TASK PROMPT
Reproduce the lines of the listing below verbatim, starting at the line that contains "938x453 pixels." and ending after the line that contains "tap(10, 294)". Include both of those lines and nothing else.

[Stored entries]
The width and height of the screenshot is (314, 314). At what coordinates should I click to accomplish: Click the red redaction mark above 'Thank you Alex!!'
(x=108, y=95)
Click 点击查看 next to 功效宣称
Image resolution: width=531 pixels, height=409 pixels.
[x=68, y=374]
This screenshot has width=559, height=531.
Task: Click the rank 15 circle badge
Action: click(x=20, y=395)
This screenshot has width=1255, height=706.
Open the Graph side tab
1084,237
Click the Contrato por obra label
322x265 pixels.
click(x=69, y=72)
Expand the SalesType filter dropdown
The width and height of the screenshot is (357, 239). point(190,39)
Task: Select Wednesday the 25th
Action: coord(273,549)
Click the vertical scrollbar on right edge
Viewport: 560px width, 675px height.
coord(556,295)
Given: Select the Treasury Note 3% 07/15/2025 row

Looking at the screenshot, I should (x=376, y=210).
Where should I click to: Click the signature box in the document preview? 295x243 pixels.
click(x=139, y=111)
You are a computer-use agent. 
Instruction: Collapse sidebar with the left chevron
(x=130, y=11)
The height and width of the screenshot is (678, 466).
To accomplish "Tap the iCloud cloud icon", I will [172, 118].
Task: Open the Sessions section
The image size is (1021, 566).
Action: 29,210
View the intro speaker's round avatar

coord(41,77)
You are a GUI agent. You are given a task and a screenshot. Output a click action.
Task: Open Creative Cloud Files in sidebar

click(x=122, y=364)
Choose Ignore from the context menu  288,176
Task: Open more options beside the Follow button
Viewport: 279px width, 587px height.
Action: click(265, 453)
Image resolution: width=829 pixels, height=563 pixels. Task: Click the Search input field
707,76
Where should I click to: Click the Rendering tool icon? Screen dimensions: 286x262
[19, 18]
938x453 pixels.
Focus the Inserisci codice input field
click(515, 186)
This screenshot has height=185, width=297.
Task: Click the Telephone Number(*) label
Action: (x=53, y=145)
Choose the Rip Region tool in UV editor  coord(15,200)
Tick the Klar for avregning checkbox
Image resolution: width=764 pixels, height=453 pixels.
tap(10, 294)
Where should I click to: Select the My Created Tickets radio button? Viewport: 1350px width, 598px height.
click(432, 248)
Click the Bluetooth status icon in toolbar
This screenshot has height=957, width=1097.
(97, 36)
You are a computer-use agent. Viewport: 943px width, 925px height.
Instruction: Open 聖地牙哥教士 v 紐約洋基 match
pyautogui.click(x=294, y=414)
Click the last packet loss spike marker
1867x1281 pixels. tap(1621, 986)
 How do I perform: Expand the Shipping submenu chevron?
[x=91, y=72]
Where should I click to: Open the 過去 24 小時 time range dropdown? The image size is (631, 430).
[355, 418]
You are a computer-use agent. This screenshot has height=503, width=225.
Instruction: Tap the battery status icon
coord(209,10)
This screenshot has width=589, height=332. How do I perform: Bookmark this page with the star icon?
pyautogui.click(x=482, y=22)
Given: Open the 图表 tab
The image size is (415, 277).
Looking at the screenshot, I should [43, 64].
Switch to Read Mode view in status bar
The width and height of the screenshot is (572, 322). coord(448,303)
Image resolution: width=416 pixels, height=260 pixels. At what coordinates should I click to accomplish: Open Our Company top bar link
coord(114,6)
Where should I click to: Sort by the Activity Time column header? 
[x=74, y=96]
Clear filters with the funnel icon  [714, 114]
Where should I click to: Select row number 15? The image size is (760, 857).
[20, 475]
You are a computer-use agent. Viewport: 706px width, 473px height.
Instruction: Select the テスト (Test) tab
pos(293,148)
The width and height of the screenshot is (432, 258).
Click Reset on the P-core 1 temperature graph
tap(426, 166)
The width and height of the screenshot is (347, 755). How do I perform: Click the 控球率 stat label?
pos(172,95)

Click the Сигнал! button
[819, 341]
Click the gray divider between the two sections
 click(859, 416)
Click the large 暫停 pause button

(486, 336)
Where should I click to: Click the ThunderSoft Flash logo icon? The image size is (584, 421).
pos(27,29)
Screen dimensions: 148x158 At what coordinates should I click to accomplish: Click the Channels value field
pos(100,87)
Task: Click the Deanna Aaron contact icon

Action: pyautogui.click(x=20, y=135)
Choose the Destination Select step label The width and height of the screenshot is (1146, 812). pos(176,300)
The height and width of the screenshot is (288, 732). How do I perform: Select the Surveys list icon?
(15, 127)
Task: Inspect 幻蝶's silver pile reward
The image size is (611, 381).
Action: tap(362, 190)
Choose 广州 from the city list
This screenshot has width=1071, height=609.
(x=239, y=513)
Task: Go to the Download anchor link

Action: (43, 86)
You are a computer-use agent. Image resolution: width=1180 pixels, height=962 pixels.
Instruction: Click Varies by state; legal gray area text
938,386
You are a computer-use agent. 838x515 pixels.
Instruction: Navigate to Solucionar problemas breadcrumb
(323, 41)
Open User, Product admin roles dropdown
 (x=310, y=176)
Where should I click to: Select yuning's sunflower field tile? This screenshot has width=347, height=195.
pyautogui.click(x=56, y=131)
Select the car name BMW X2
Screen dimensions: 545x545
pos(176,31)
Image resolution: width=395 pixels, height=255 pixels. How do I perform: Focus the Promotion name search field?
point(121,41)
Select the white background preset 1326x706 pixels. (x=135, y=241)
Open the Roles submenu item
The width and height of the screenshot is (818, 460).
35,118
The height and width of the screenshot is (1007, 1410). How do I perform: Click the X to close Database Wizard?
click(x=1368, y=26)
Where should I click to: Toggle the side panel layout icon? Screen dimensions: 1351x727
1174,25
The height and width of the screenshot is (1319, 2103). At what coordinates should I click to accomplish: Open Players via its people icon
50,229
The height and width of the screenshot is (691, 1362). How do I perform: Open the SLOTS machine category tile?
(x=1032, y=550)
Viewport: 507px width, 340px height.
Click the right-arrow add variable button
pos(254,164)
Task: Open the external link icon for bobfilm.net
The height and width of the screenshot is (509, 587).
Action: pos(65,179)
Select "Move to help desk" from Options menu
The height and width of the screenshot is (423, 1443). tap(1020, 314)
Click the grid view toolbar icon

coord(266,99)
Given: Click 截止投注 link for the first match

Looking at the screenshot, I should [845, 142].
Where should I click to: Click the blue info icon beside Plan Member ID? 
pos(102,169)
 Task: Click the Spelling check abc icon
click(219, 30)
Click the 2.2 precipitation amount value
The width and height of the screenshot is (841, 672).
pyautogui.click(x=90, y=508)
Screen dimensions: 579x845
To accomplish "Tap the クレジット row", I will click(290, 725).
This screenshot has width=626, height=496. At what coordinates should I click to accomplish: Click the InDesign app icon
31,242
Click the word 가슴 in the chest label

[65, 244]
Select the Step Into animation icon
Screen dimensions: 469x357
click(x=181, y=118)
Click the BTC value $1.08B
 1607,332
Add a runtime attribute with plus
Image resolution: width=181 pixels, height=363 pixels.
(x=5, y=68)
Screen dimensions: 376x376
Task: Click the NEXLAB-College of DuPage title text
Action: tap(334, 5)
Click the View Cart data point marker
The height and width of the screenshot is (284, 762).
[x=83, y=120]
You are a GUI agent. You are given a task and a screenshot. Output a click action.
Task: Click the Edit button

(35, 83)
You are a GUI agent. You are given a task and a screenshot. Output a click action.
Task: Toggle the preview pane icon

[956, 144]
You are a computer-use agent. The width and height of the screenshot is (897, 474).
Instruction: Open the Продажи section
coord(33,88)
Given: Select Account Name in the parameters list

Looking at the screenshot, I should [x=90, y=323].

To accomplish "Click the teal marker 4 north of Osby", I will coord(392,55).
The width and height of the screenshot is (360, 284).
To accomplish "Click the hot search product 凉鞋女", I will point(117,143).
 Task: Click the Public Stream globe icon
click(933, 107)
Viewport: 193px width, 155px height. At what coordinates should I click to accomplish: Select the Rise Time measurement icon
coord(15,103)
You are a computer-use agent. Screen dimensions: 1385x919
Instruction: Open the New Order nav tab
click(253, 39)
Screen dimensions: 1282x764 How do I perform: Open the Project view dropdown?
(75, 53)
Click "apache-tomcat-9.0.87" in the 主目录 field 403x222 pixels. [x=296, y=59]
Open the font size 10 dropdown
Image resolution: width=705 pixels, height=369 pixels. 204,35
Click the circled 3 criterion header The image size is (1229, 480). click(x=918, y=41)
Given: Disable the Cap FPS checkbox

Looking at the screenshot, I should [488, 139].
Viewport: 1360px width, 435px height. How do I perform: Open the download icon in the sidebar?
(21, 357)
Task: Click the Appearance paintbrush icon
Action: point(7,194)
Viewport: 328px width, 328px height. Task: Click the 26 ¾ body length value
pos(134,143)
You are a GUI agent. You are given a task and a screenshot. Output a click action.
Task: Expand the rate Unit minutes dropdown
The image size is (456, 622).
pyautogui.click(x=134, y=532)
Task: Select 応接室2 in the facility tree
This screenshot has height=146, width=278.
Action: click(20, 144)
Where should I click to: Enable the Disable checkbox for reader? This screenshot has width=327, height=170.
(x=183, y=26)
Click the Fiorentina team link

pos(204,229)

REPLY
938x453 pixels.
Focus the Inserisci codice input field
click(515, 186)
This screenshot has height=185, width=297.
Task: Click the Telephone Number(*) label
Action: (x=53, y=145)
Choose the Rip Region tool in UV editor  coord(15,200)
Tick the Klar for avregning checkbox
Image resolution: width=764 pixels, height=453 pixels.
tap(10, 294)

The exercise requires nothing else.